*** Opening SUPPLIED DATA ***

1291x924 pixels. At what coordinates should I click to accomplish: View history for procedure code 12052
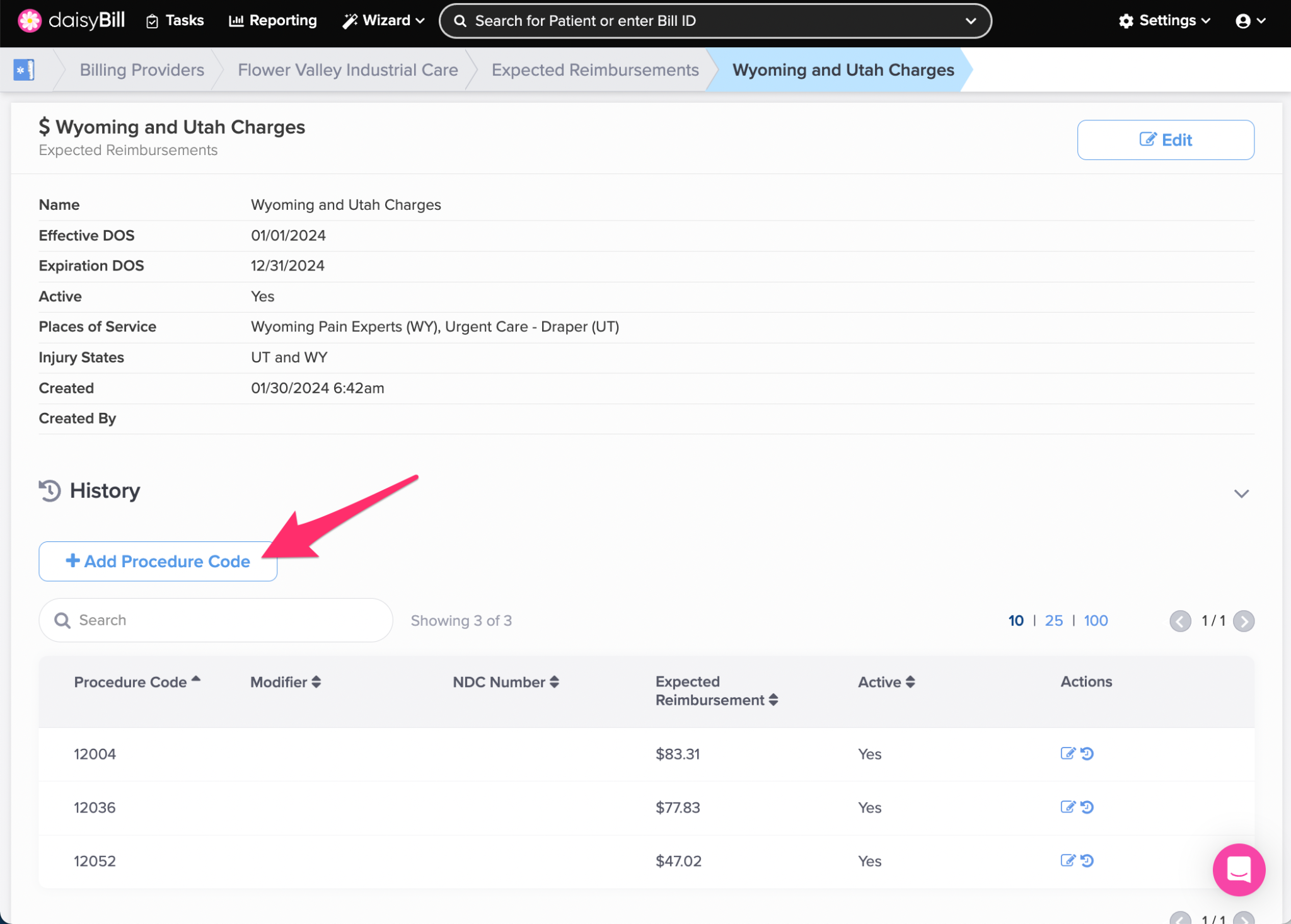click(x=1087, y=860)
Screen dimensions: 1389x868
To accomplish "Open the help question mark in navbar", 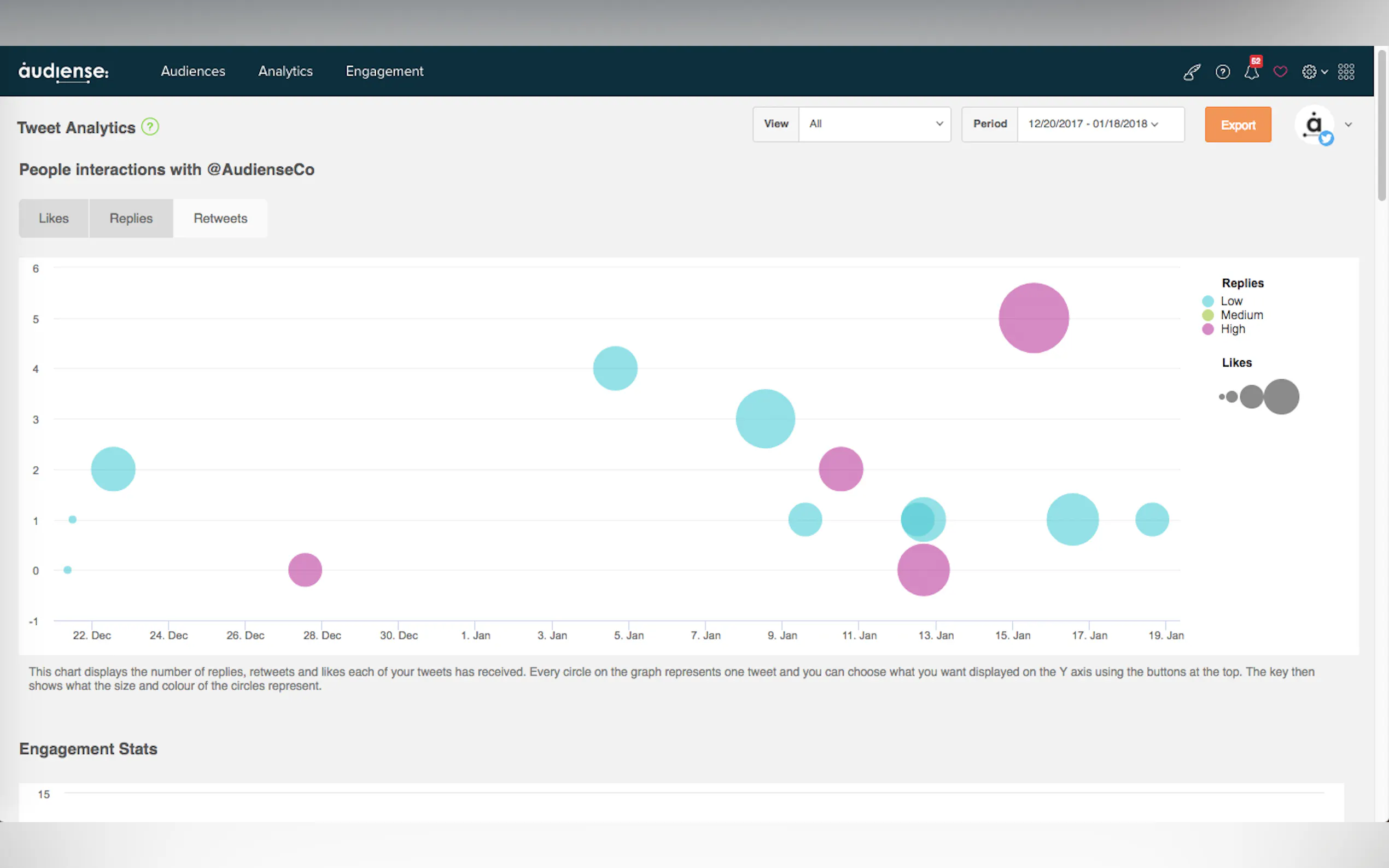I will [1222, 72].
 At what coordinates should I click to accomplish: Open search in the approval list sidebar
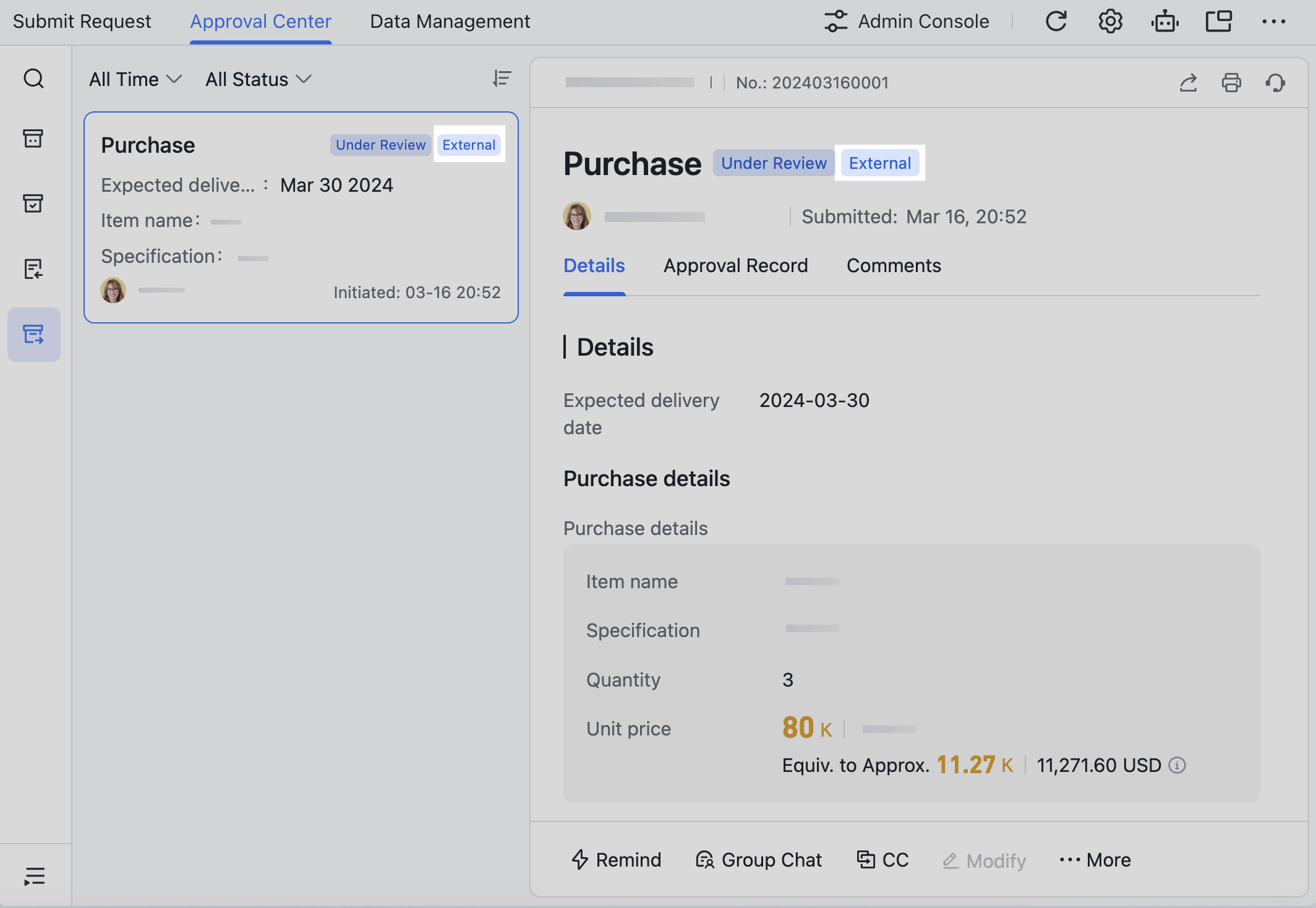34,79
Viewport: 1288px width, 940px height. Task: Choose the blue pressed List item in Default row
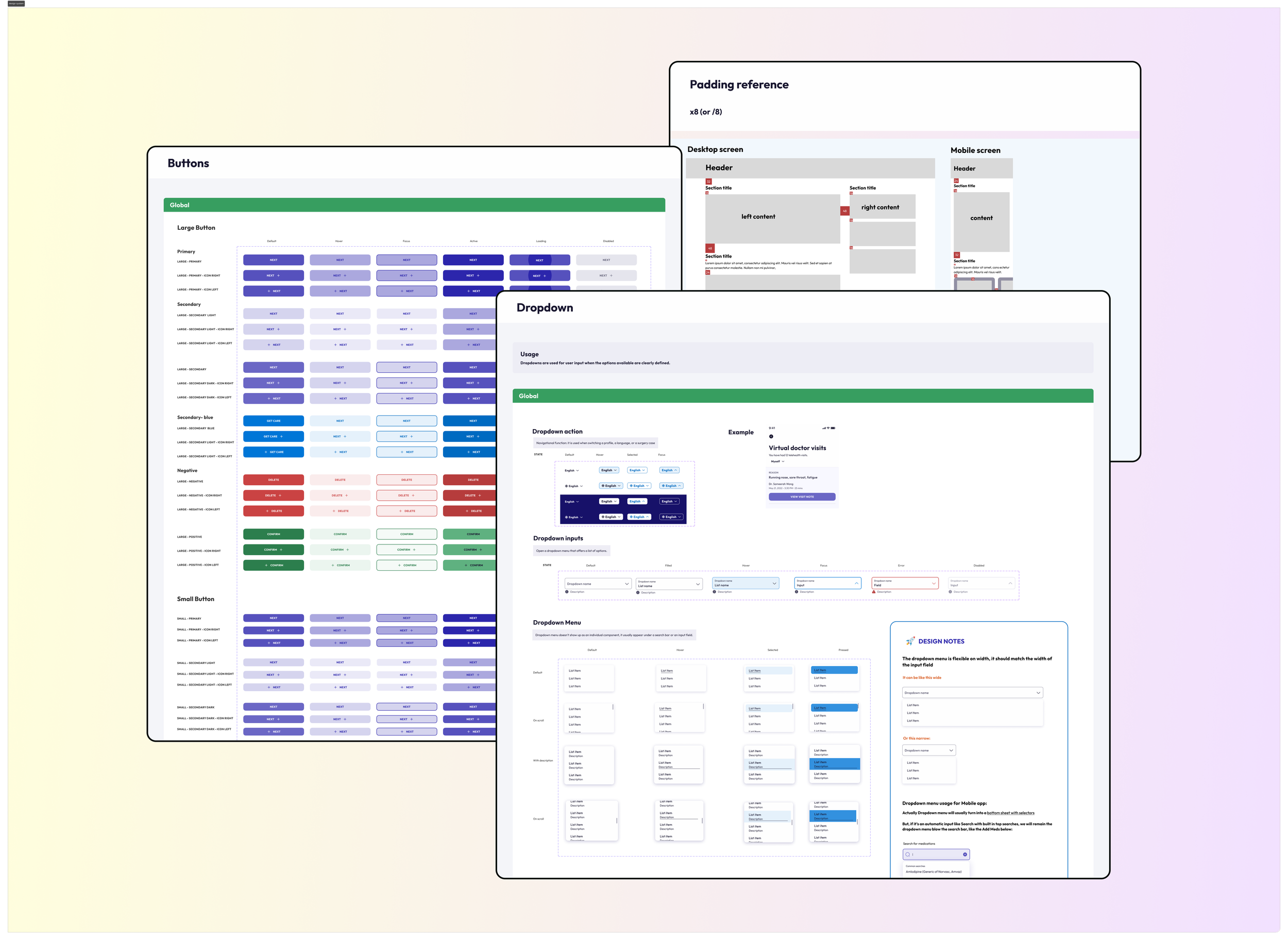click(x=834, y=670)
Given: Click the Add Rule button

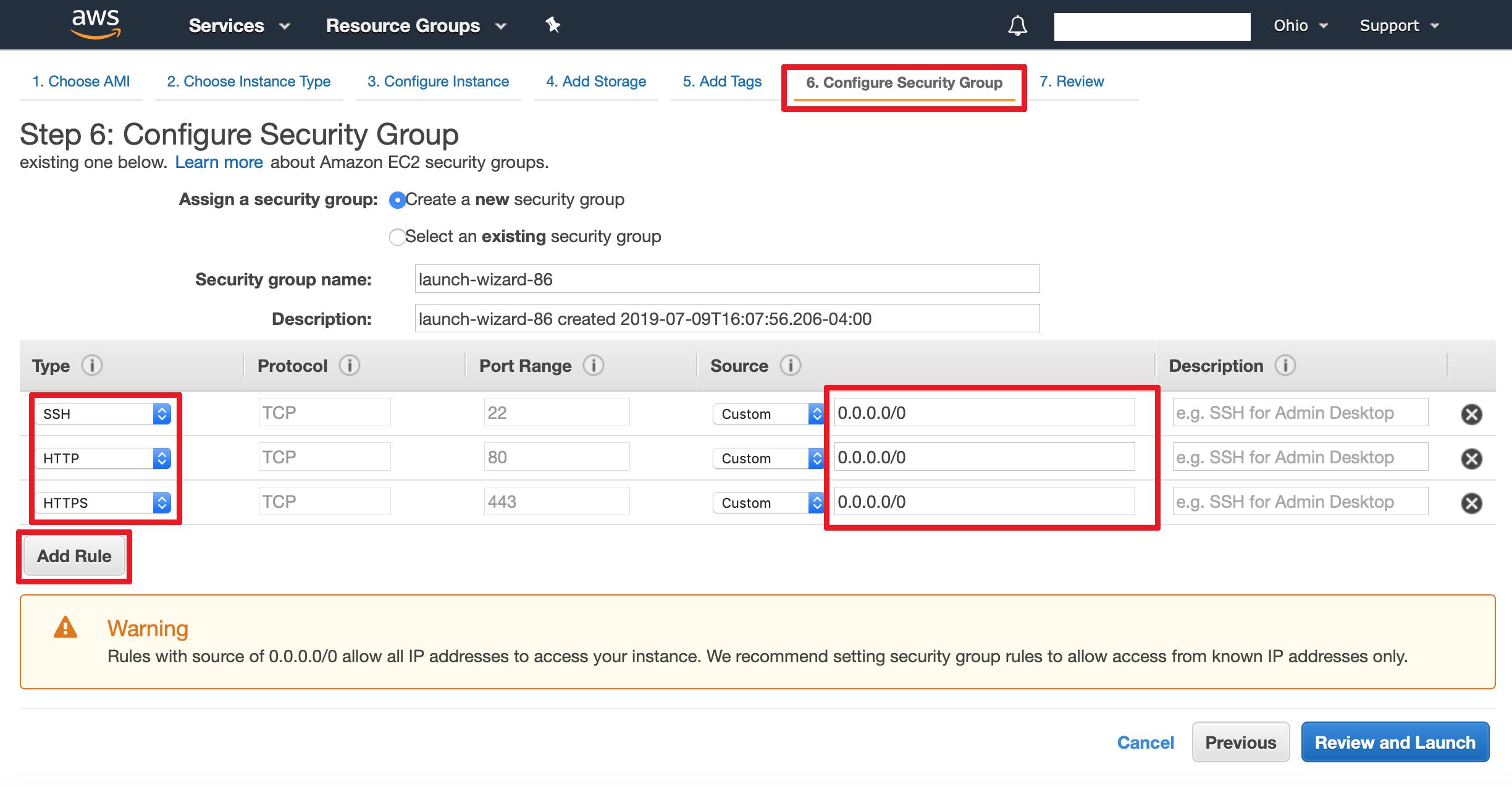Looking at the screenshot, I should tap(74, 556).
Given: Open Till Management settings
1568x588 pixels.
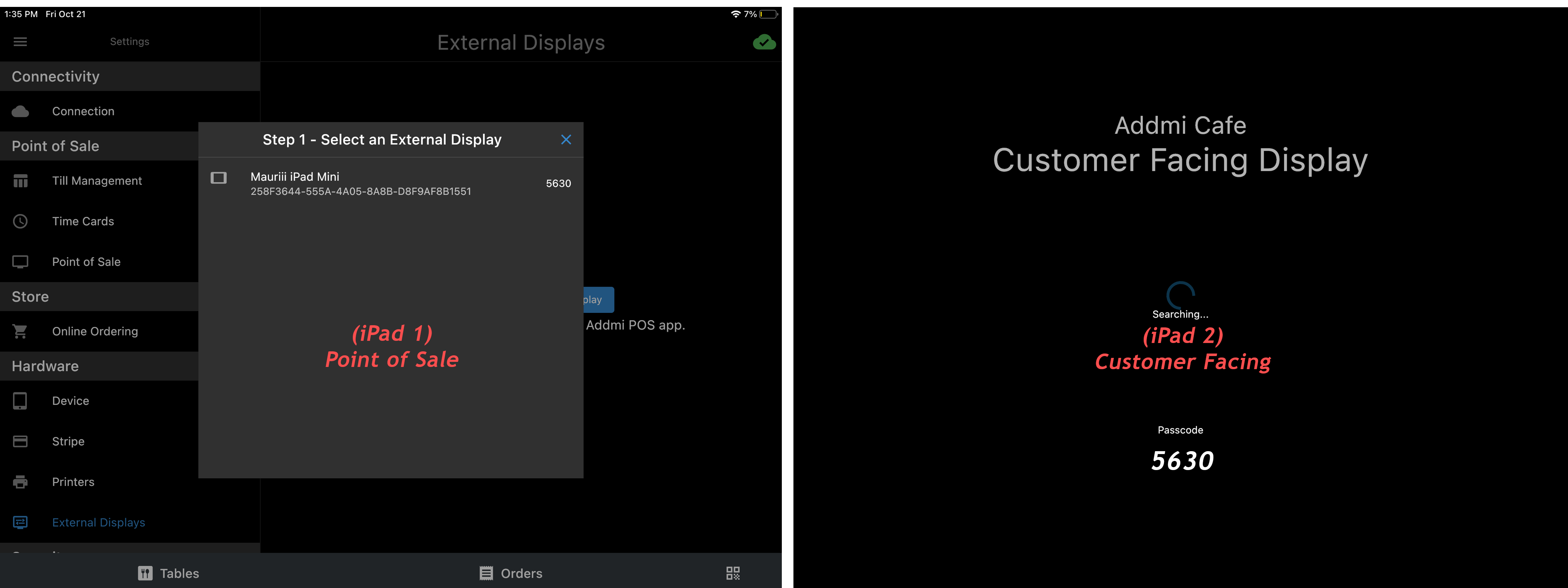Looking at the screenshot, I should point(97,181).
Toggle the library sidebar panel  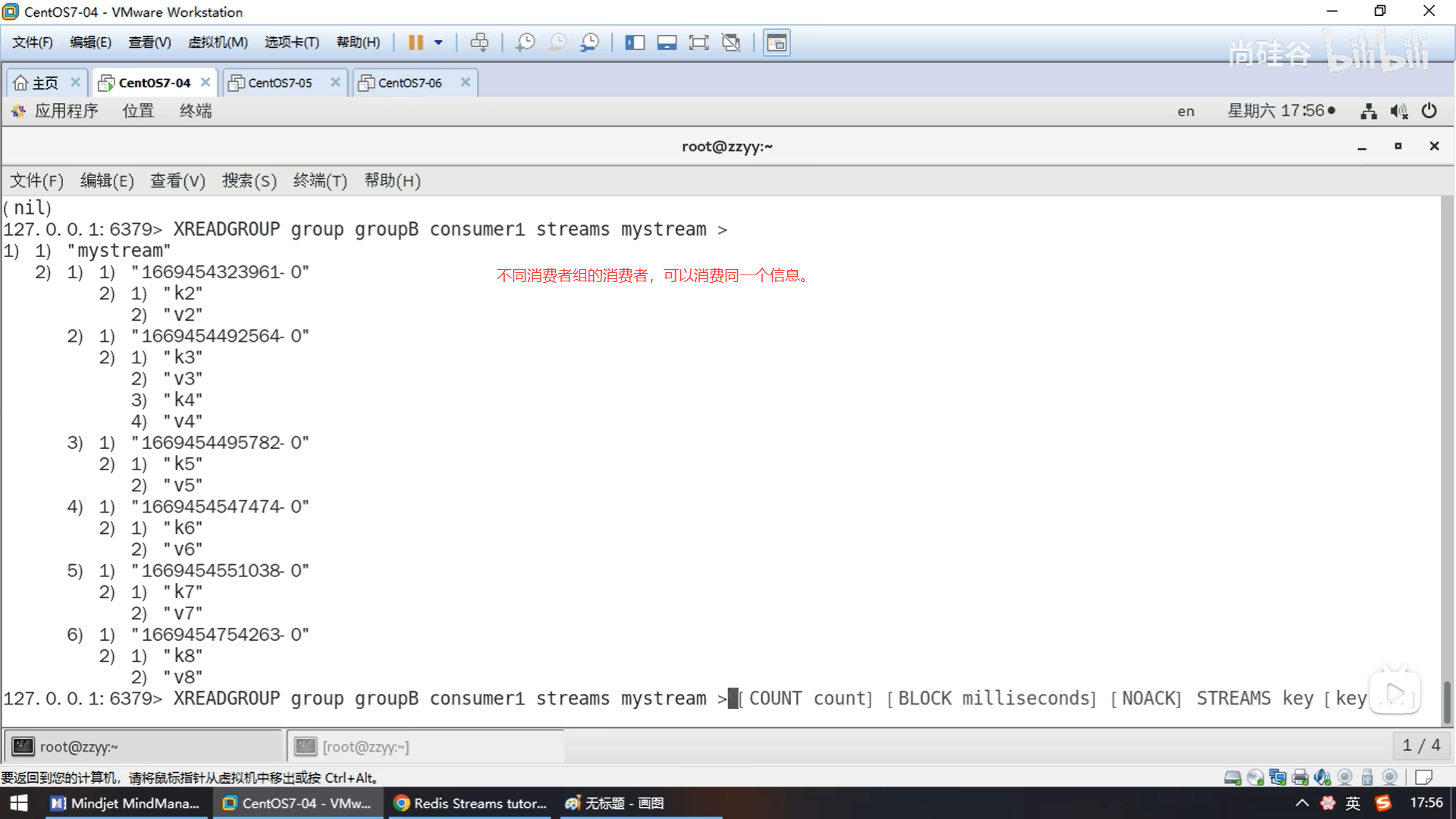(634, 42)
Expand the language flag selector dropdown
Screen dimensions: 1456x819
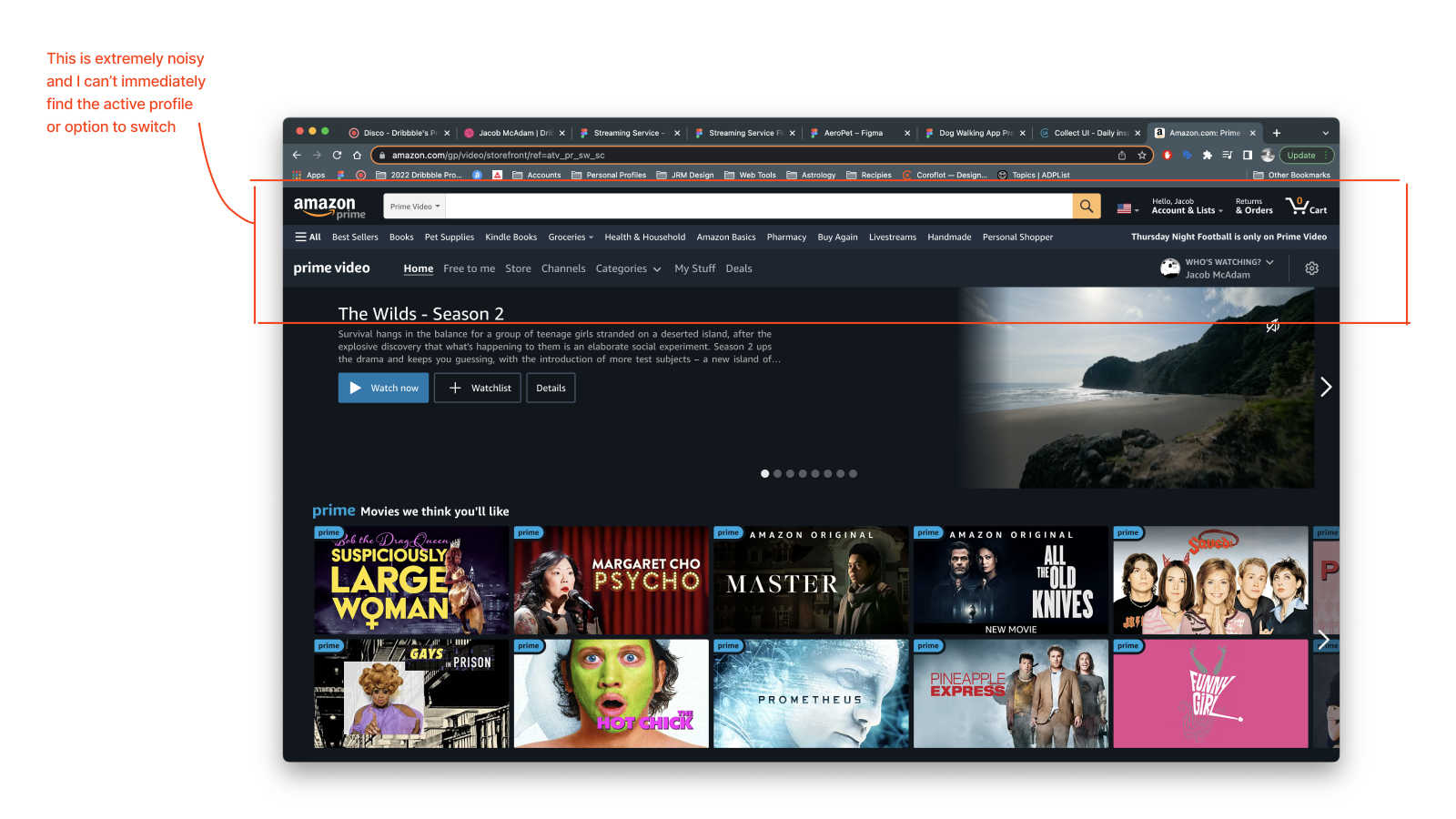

*** Closing SUPPLIED DATA ***

• REQUIREMENT
Restate word for word, please, the line containing "Expand the language flag selector dropdown" and all lines after it through the end of the material; the pictures do not belong in the copy.

• SOLUTION TO THE PROBLEM
Expand the language flag selector dropdown
Screen dimensions: 1456x819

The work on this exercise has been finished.